Required work:
Copy out every line of the material below word for word, omitting the pictures.

..............................

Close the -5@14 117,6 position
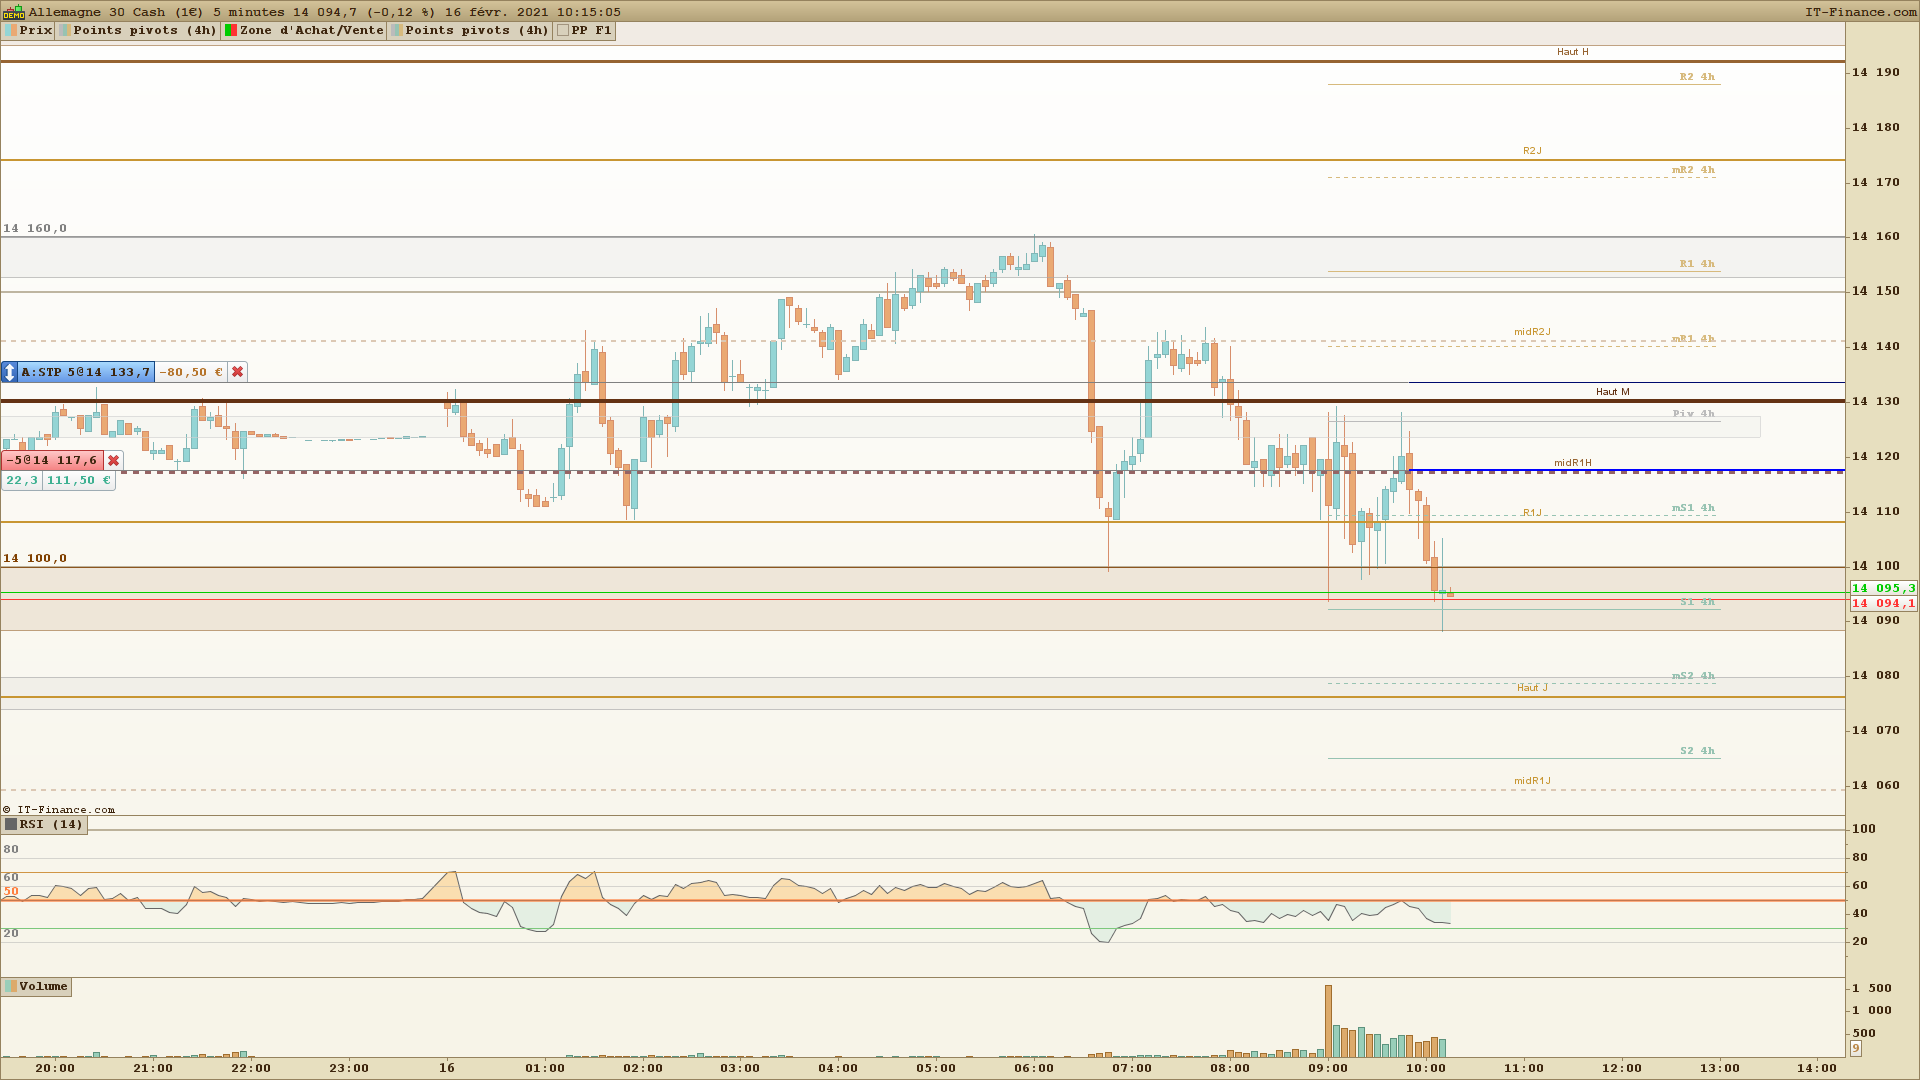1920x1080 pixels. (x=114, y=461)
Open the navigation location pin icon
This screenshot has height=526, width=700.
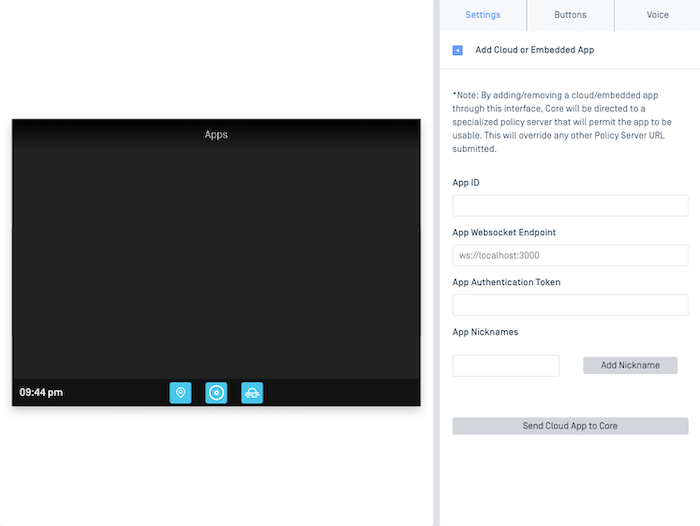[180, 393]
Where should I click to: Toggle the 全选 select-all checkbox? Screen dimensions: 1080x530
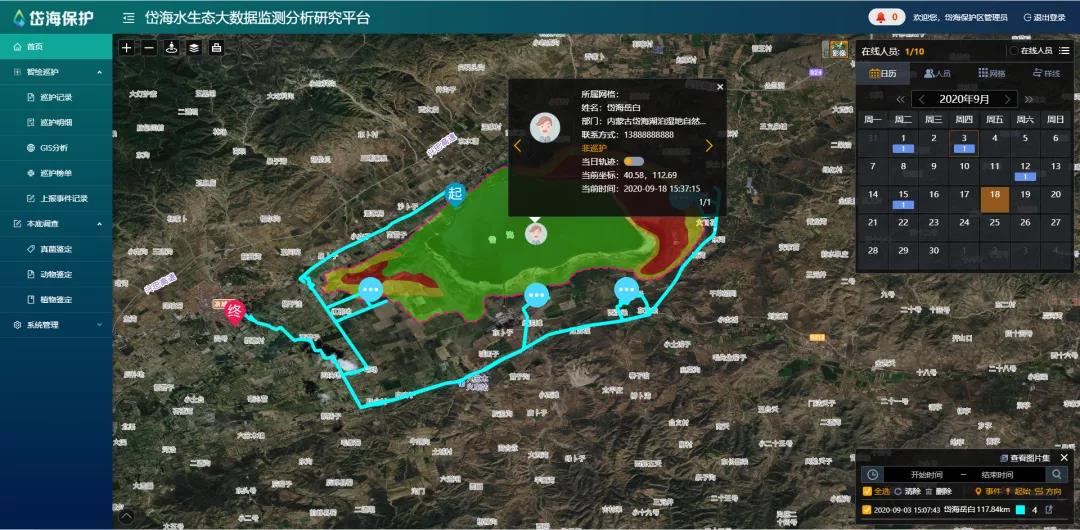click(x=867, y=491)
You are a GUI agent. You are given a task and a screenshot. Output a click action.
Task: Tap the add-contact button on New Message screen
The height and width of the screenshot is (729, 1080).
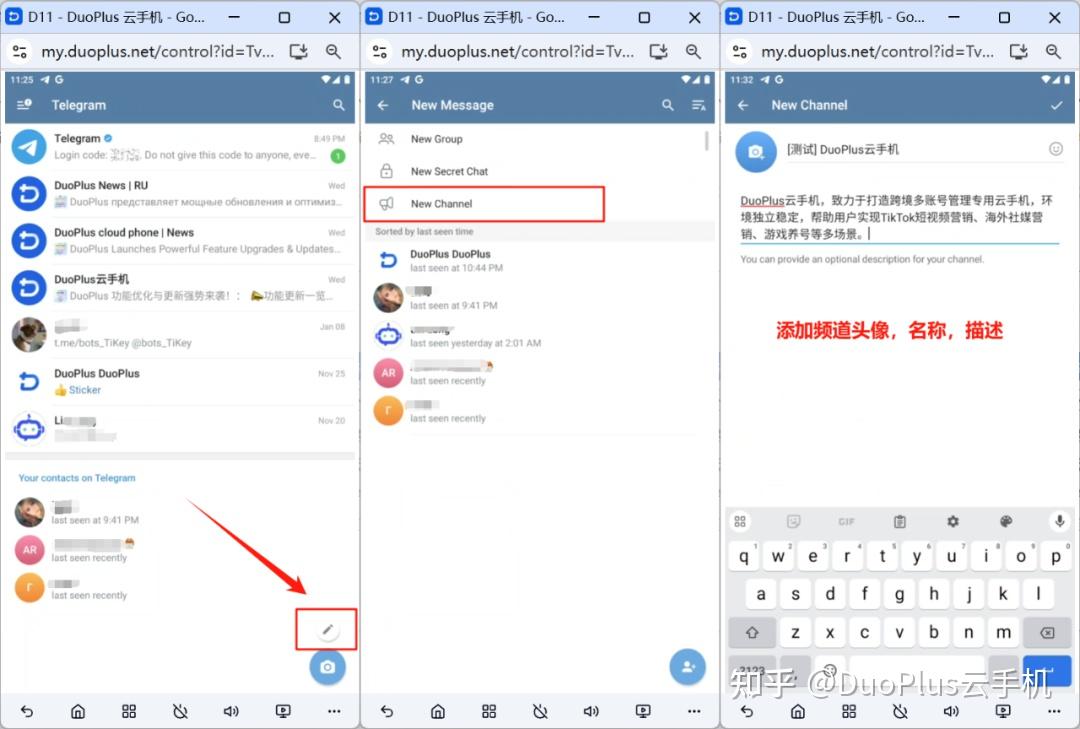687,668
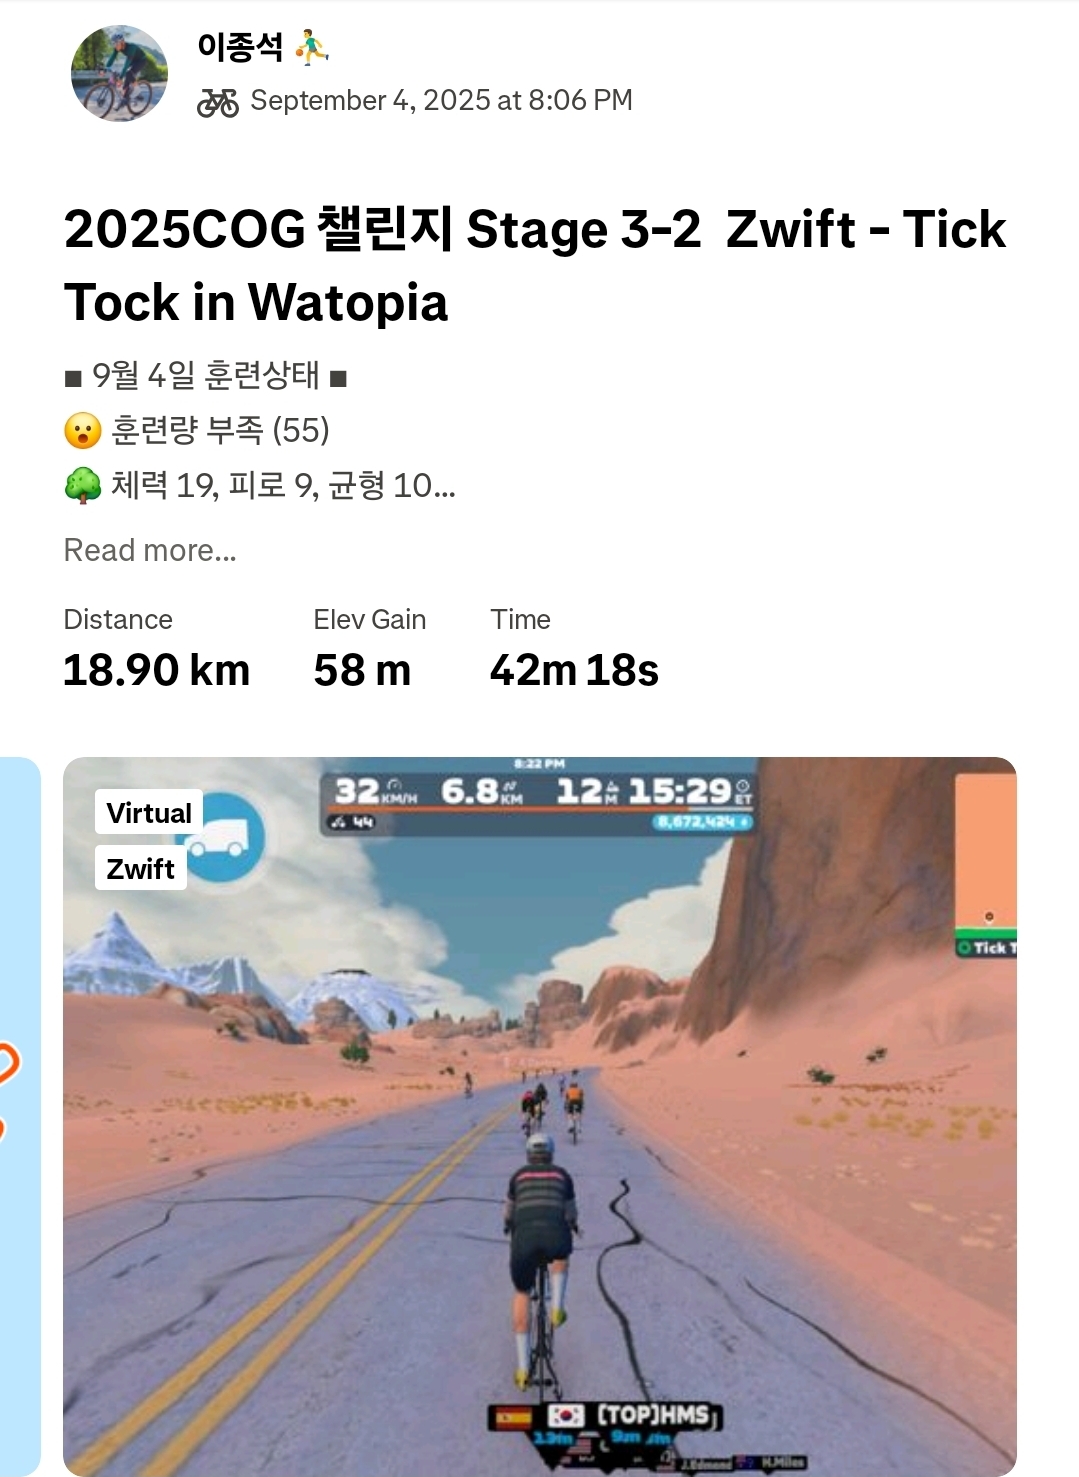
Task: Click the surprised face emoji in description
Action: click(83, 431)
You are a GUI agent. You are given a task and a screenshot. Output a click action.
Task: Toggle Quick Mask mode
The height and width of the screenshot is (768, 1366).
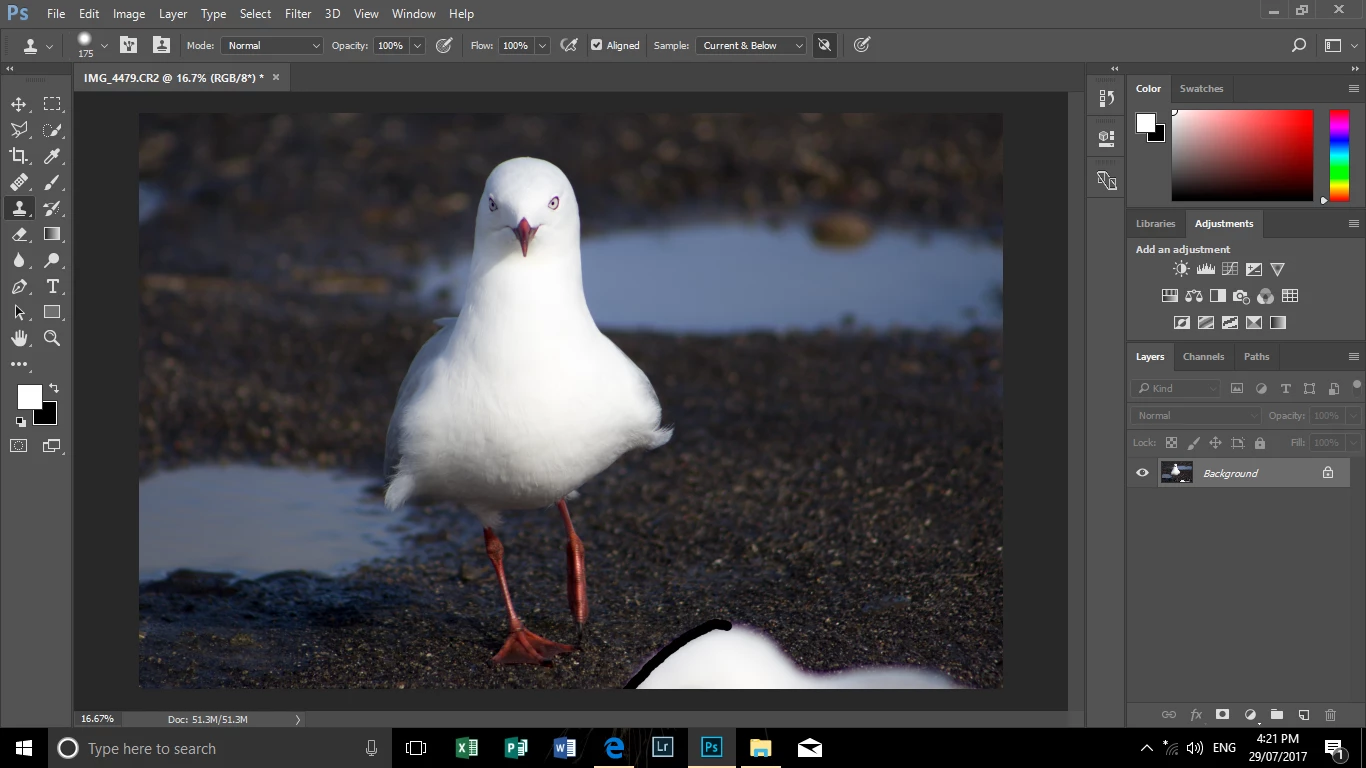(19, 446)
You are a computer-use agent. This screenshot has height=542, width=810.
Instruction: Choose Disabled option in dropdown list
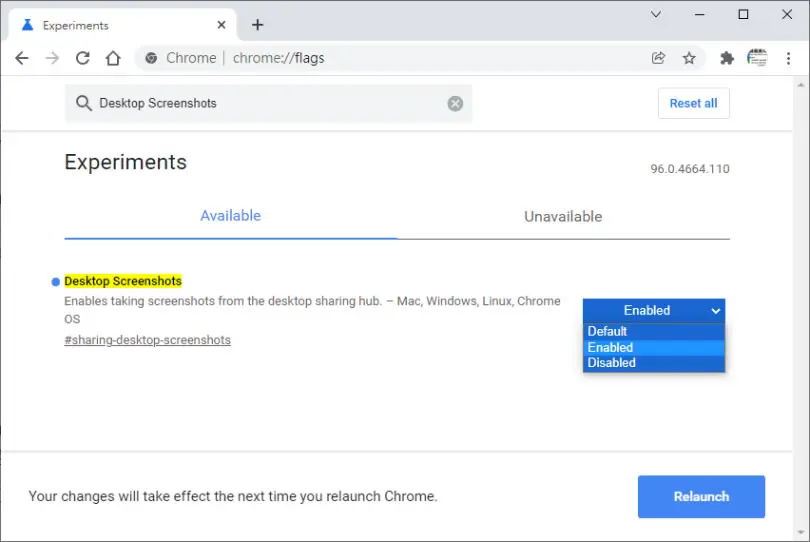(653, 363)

..............................

Right answer:
Close the -5@14 117,6 position
1920x1080 pixels. (x=114, y=461)
Open the navigation location pin icon
This screenshot has height=526, width=700.
[180, 393]
Where should I click to: Toggle the 全选 select-all checkbox? Screen dimensions: 1080x530
click(x=867, y=491)
You are a GUI agent. You are given a task and a screenshot. Output a click action.
Task: Tap the add-contact button on New Message screen
The height and width of the screenshot is (729, 1080).
687,668
Task: Click the surprised face emoji in description
Action: click(83, 431)
You are a GUI agent. You are given a task and a screenshot. Output a click action.
Task: Toggle Quick Mask mode
The height and width of the screenshot is (768, 1366).
(19, 446)
You are a computer-use agent. This screenshot has height=542, width=810.
Instruction: Choose Disabled option in dropdown list
(653, 363)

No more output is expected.